I especially liked Liz Clements website for it's use of handwritten text and profile image. The colour scheme within her work works beautifully together as a bonus. This allows her website to neglect a background or any boxes and frames.
I also found a number of websites that had their own 'cover' page, that required the user to enter into the website. I think this gave the page a nice professional look and allowed the user to confirm they were in the correct place, and gently ease them into the website.
From this I have gained many ideas and much inspiration into how I would like my final website to appear. I have also been given a better understanding of appropriate content, links and information.
. A page or bio about the illustrator - their qualifications/ past experiences/ their CV
*Although this is generally kept to a minimum to avoid a wall of text.
. Contact - email, telephone, addresses or forms for filling out when requesting work and likewise.
Most importantly a link to the artist's blog also - allowing people to keep up to date with his or her's going ons in life. Current interests and styles.
. Links - links to other websites the illustrator displays their work - other means of following them, adding to their exposure.
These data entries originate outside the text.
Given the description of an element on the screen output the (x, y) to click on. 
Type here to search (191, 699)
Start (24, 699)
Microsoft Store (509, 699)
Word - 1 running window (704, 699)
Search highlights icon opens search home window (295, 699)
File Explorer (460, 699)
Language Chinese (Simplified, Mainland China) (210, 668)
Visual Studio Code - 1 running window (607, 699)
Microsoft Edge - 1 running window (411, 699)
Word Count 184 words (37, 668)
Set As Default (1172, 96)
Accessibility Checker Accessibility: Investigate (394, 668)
. Gallery - obviously pages to exhibit the illustrators work, generally split into consumerism [commission work] and their personal.
. Shop - for illustrators who create and sell work, prints, crafts.
I have started work on my website, and while it still needs a lot of work it's slowly getting there!
I have also been contemplating wether or not to have an illustration tag name rather than my own. Currently I'm looking into using my initials 'ELM' for a possible identity.